The brain transplants the Armitages have been doing for decades was a form of modern-day slavery. Capturing Black people against their will, incapacitating them, then forcing them to undergo medical procedures that alter and change their bodies, forcing them to work and behave in ways other than they would naturally, all while a small piece of themselves is still alive, helpless inside, is just updated forced hard labor. Moreover, the Armitages completely incapacitate the mind, and use the Black bodies solely for their bodies. It’s as if to say, the mind of a Black person is not as important as their body.

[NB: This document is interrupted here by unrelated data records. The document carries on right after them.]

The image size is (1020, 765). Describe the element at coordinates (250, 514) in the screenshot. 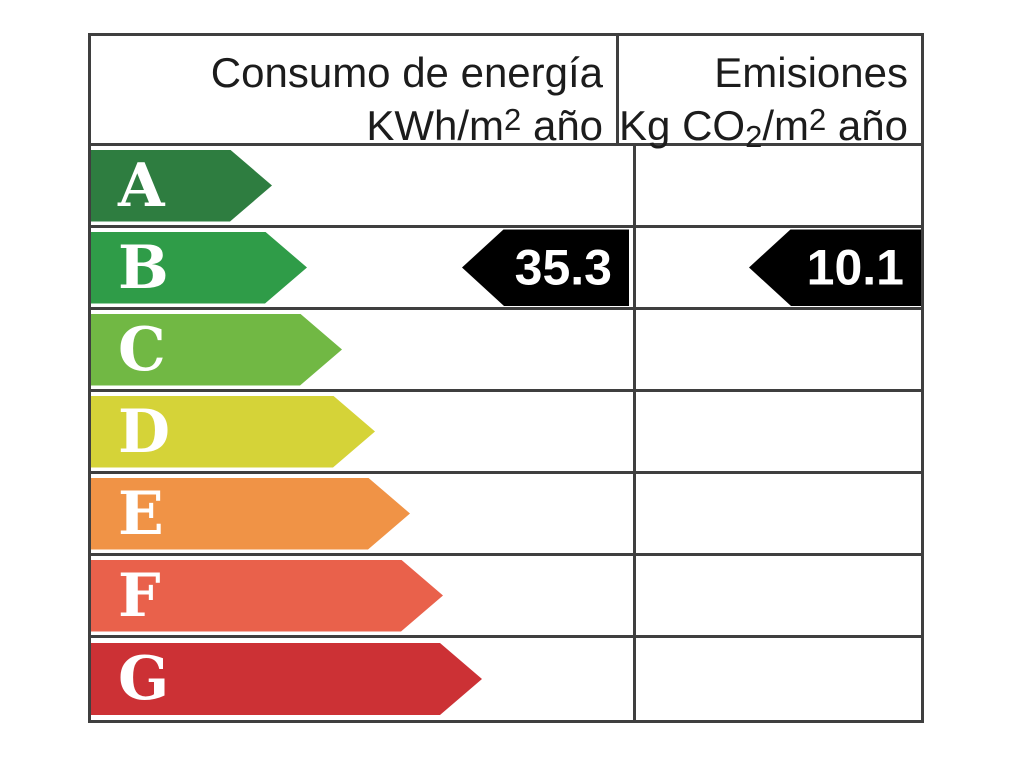

I see `rating-bar-e: E` at that location.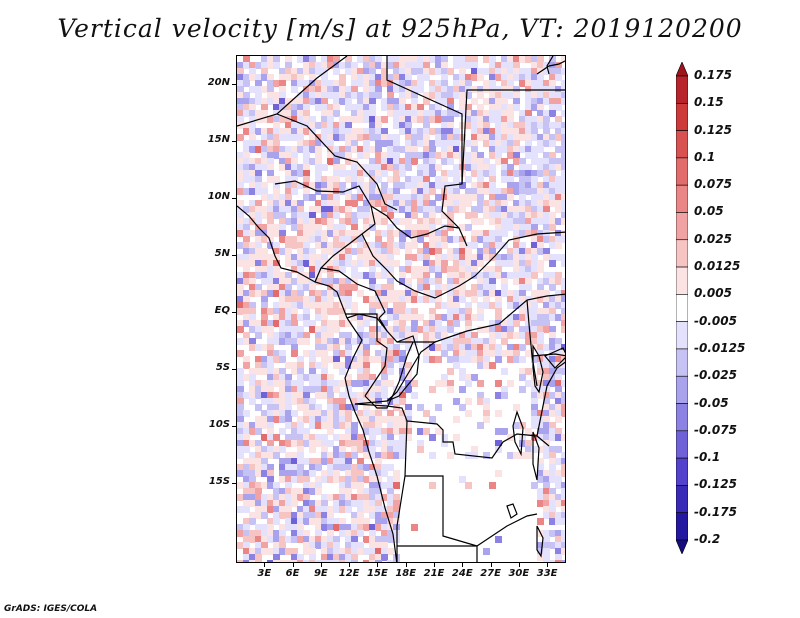 The image size is (800, 618). What do you see at coordinates (218, 139) in the screenshot?
I see `lat-tick-label: 15N` at bounding box center [218, 139]. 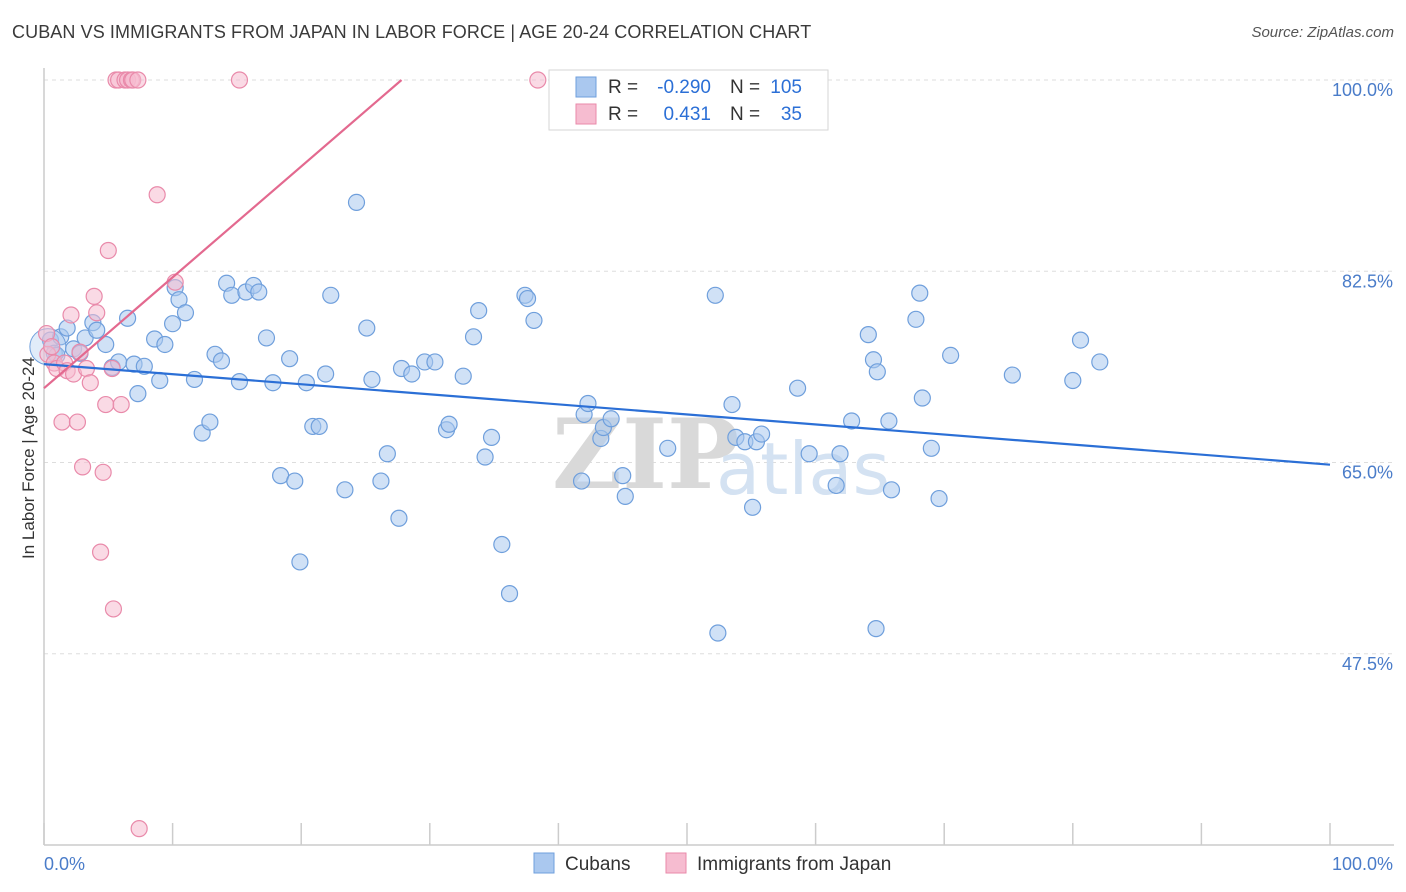 What do you see at coordinates (1362, 377) in the screenshot?
I see `y-tick-labels: 100.0% 82.5% 65.0% 47.5%` at bounding box center [1362, 377].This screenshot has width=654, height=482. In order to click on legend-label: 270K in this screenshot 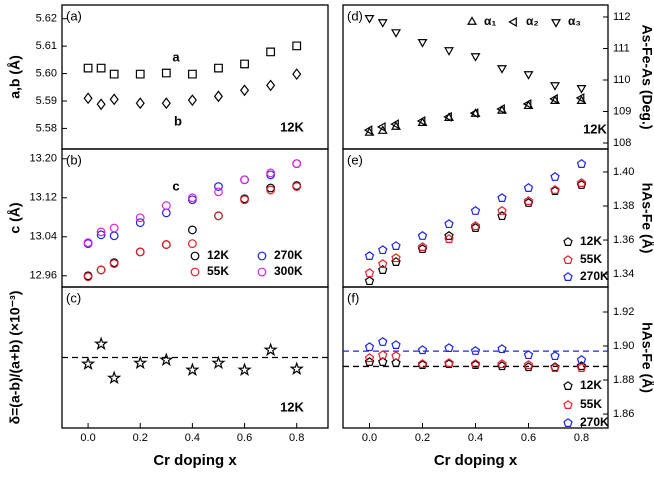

There is so much more to be discussed, such as Andre’s initial kidnapping and the link of this happening to Black men daily followed by them being lynched, simply for walking down the street in the wrong neighborhood on a fateful evening. The fetishization of Black men by white women and vice versa. The over-sexualization of Black men. The white-girl-as-victim stereotype. The play on affections as a final play to save one’s self. The repeated closing of the door by white men on Black men. This film is rife with intrigue, deceit, racism, stereotypes and necessity to take Blackness on the whole more seriously. I applaud Jordan Peele. He’s a modern-day Black hero.